## WORK INSTRUCTIONS
When a picture appears in the listing, leave it out and copy the rest exactly as it stands.
^^^^^^^^^^^^^^^^
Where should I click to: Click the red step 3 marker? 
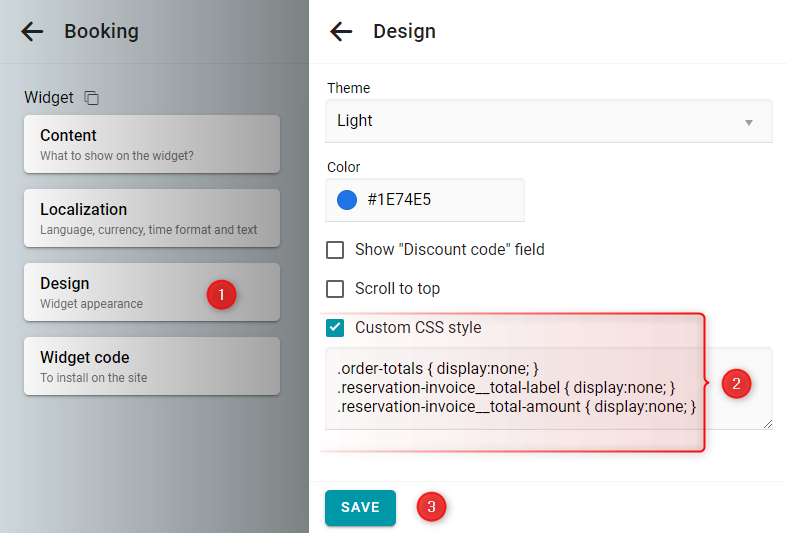click(431, 507)
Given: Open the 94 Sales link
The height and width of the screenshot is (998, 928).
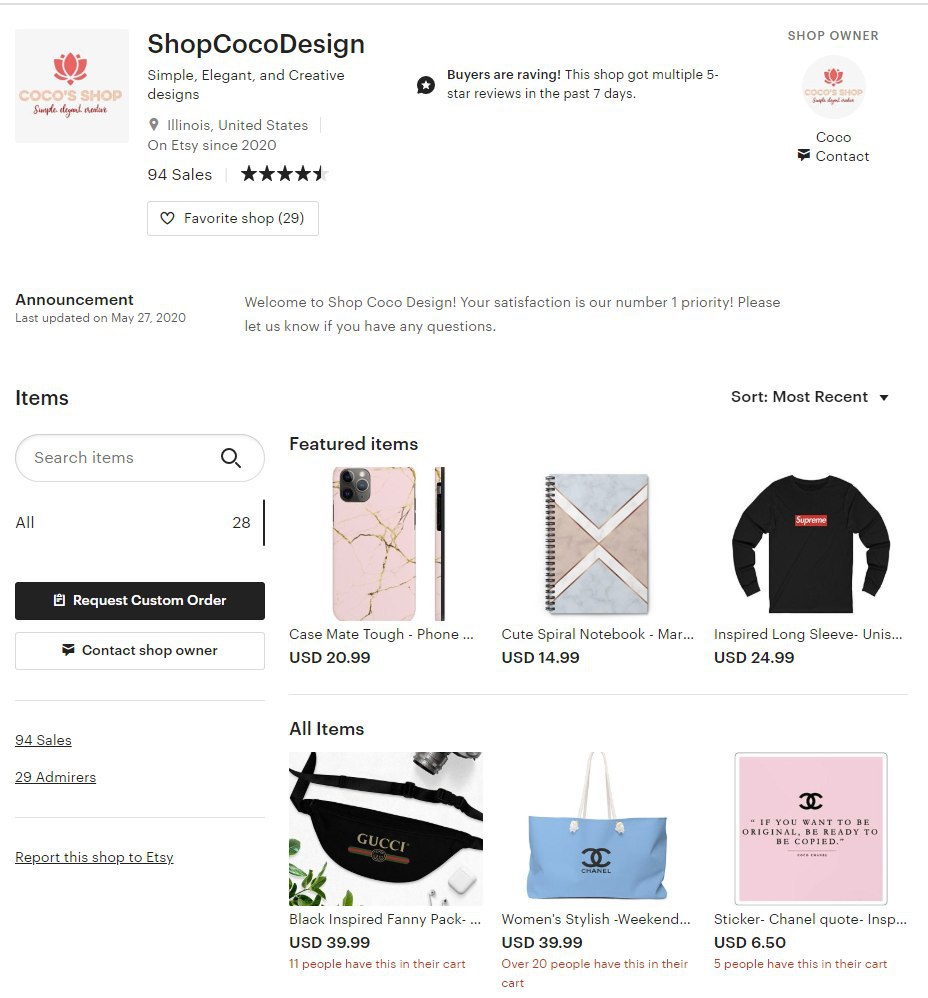Looking at the screenshot, I should coord(43,740).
^^^^^^^^^^^^^^^^
## WRITTEN ANSWER
Where should I click to: Click the red step 3 marker? 
click(431, 507)
Given: Open the 94 Sales link
The height and width of the screenshot is (998, 928).
Looking at the screenshot, I should coord(43,740).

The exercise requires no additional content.